Born in Los Angeles, California, Christina Cooper could see the Hollywood hills from her South Central neighbourhood. Stardom in her sights, Cooper would create a path for her vision navigating a modelling career, evolving into a film director and actress, and bringing her Jamaican roots to the forefront of her creativity in her Island Gal women’s wear collection.
Influenced by the food, films, and fashion of the Caribbean, Cooper translates her fondest memories of Jamaica into her fashion styles. She does this in all her creative endeavours. She depicts the life of her upbringing in Los Angeles in her films, like “South Central Love” recently aired on BET network.
Cooper made “South Central Love” convey a message to end gun violence as she dealt with the issue while living in South Central. Raised by her Chinese mother, May Cooper, and Jamaican father, Ashton Cooper, Christina would have experiences that would shape her to become a businesswoman.
Cooper was scouted in Fox Hills mall in Culver City, Los Angeles, and got signed to a modelling deal. She was fortunate enough to expand her career and was signed to a New York agency and headed to New York Fashion Week. A German-based agency would sign her during that time, and she would attend the Mercedes Benz Berlin Fashion Week. Following that, Cooper found her way to Milan Fashion Week in Italy.
Cooper states, “It was a great experience and taught me a lot about independence.” She recalls an incident during her first visit to Milan Fashion Week. “I got my wallet stolen by pick-pocketers at the train station near the airport. I was stuck in Milan with no money. My modelling agency had to give me what they call ‘pocket-money.’ [This] was roughly about 50 Euros a week. The situation taught me how to manage my money wisely and how to budget.”
Cooper lives through this independence and a positive attitude and shares that with the Island Gal Collection. “I remember trips to Jamaica to visit family,” she says. “I always admired their fashion sense on the island, the materials they used, even the land and clear blue oceans. [These] were an inspiration to me. It fueled my creativity.”

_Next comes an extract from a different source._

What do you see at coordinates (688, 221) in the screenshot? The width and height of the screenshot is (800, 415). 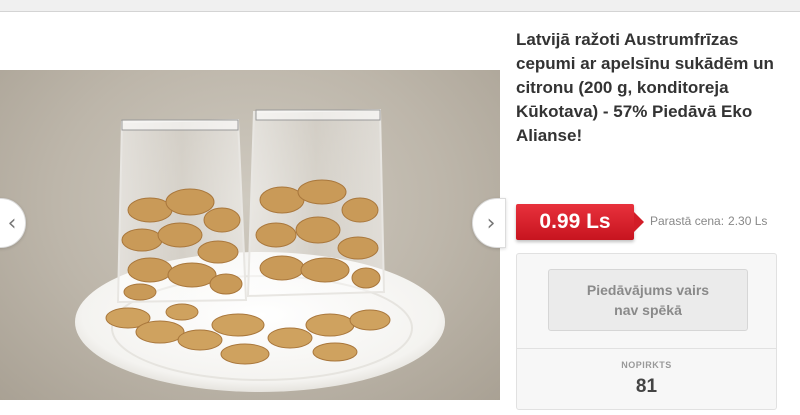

She also was inspired by none other than, Jamaican-English model Naomi Campbell. “She [is] also Jamaican, and to see her reach the heights she has, inspired me, even more, to get into the modelling and fashion industry,” Cooper explains.
The Island Gal collection intends to empower women through the Caribbean-inspired motifs and confident style of Caribbean people. She has also expanded into beauty products for everyday use. “I want my clothing, organic skincare, and vegan beauty products to bring out that natural inner-confidence. No matter your race, size, height, you feel confident [in] Island Gal,” Cooper mentions.
Cooper continues, “I have extremely sensitive skin, so I wanted to create skincare products suitable for all skin types, especially skin types as sensitive as mine. The easiest answer was to go clean, organic & vegan with my skincare products. My Jamaican culture is very strong on home remedies, keeping things natural, and from the earth.”
“I think becoming a model helped me a lot with my sense of fashion. I was able to travel the world and I witnessed firsthand what [styles] hit the runways. What was new, what was fresh,” Cooper states. “I utilize that when I go out, especially events or premieres I love to keep things sophisticated but with an edge. I enjoy unique, daring looks that are different. But when I’m on set, I’m normally in some Island Gal tracksuits, sweatpants or jeans,” she explains.
She also shares her experience with others seeking to start businesses. “I offer online courses through my CCPLA University on how to start an e-commerce brand. In this day & age, especially during COVID – the online market is growing.” Cooper mentions.
She goes on to say, “Whatever I create in film or fashion, I want it to be inspirational, inspire a positive change, or to showcase inclusivity within the human race.” Cooper and the Island Gal collection share part of her vision as a creative, not just a businesswoman in fashion.